● **Texte à lire**:

"""

Quand le projet est prêt, des plans et des séquences de plantation (distances à respecter entre les arbres, enchainement des essences etc.) sont réalisés. Le projet est ensuite chiffré : longueur de bâches, nombre d’arbres et arbustes… Philippe s’occupe de la commande et c’est l’éleveur qui prépare le terrain. Il peut gérer sa plantation soit seul, soit en faisant appel à une entreprise pour préparer le terrain et planter les arbres : ces travaux sont effectués du mois du novembre au mois de mars.

Les plants sont livrés à 2-3 ans d’âge, entre 45 et 50 cm pour les arbustes (et 60 cm à 1m 50 pour les arbres). L’année suivante, une taille de formation, qui consiste à « rabattre les plants », est réalisée, afin de faire croitre plus rapidement la haie et de l’épaissir. Philippe Deslais explique qu’il faut compter 4 à 5 ans pour avoir un véritable ombrage : « Plus la démarche est anticipée, mieux c’est ! ». Quand un éleveur démarre un atelier avec un parcours totalement vide, il est d’autant plus important qu’il mette en place des bosquets et des haies brise-vent, voire des haies doubles, devant le bâtiment, dont la pousse sera rapide. Les techniciens de Loué visitent les élevages régulièrement ce qui leur permet aussi de vérifier l’état et le développement des haies et de donner des conseils aux éleveurs.

Des références techniques

En adhérant aux Fermiers de Loué, les éleveurs s’engagent dans cette démarche de plantation. Quelle que soit leur motivation au départ, ils constatent rapidement les atouts des parcours arborés pour leur production de volailles. Le projet CASDAR « Parcours Volailles », mené de 2011 à 2014, a permis d’objectiver et de mettre en valeur les nombreux avantages de ces parcours arborés, tant pour les volailles que pour le travail de l’éleveur ou encore l’image de la production auprès des consommateurs. Il a débouché sur un ensemble de ressources mises à disposition des éleveurs et des techniciens pour l’aménagement de parcours adapté à chaque élevage de volailles.

"""

● **Listing de données**:
"""

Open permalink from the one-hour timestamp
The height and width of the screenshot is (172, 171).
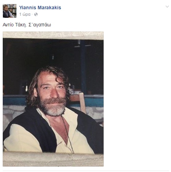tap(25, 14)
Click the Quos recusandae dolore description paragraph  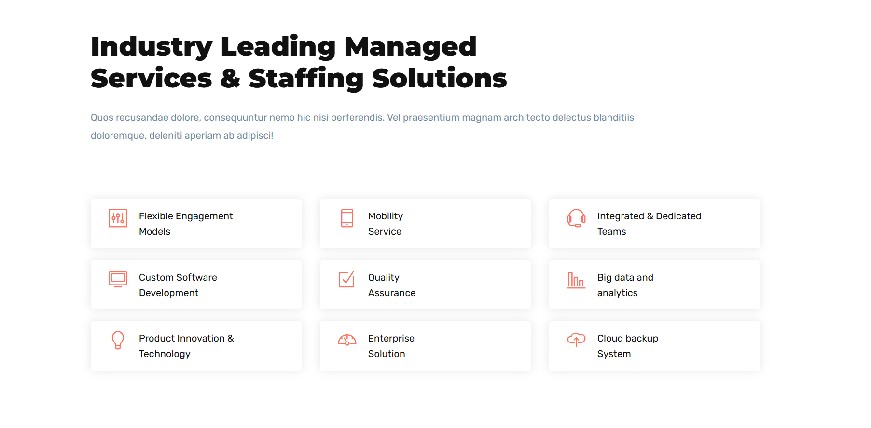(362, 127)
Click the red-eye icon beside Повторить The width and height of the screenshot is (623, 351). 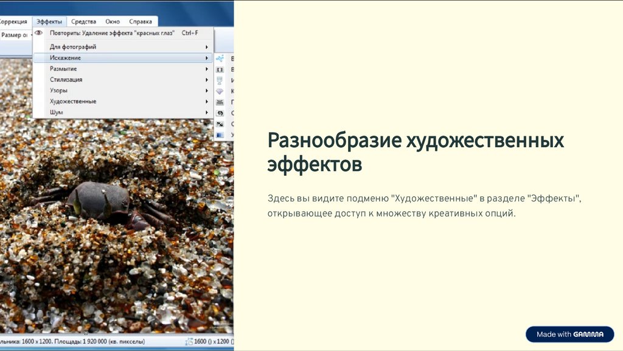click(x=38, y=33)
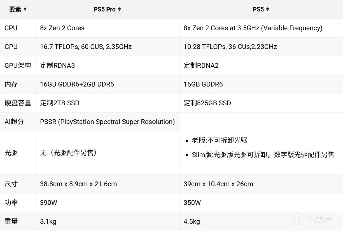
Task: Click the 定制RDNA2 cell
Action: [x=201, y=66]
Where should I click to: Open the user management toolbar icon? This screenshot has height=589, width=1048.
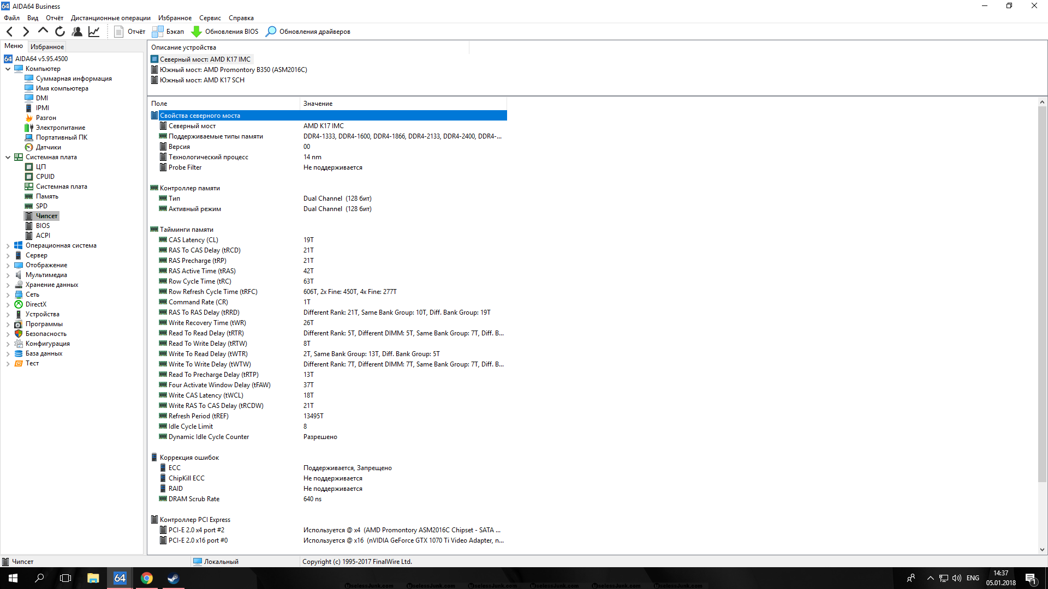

"""
"""

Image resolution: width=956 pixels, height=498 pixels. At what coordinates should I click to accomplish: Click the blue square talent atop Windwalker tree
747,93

"""
"""

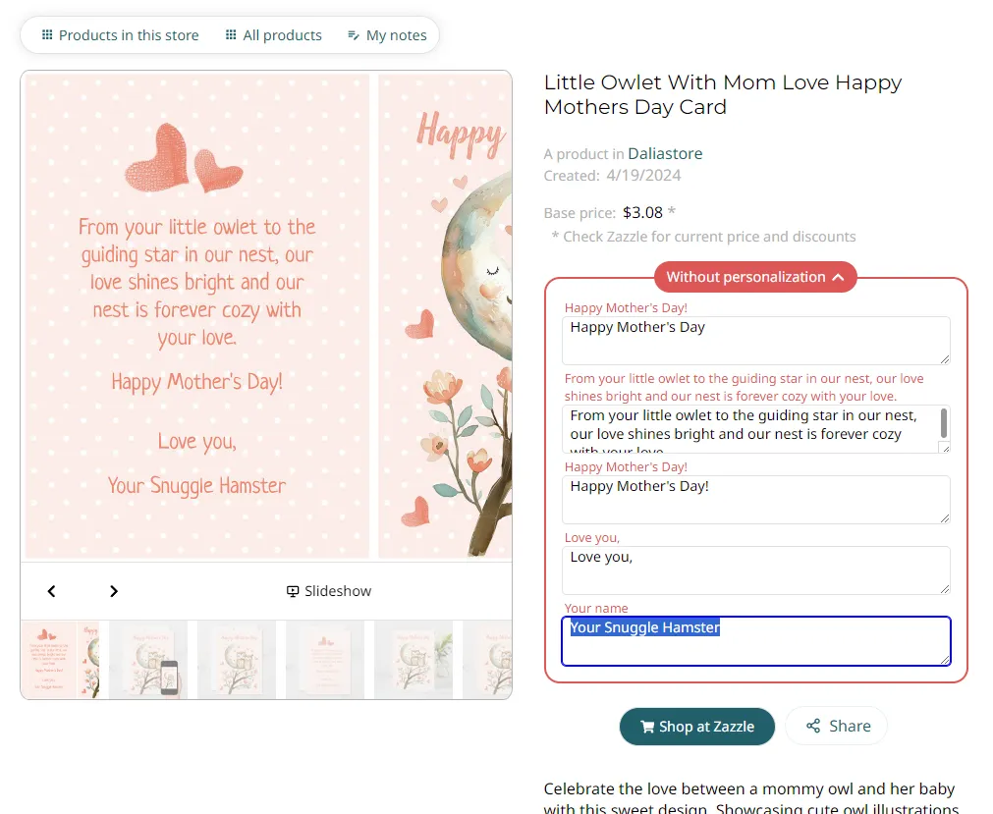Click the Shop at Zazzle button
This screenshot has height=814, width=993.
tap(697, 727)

"""

● **Objectif du travail**: D'après le texte sur la plantation des haies, combien de temps faut-il compter pour avoir un véritable ombrage ?

● **Réponse complète**: Il faut compter 4 à 5 ans.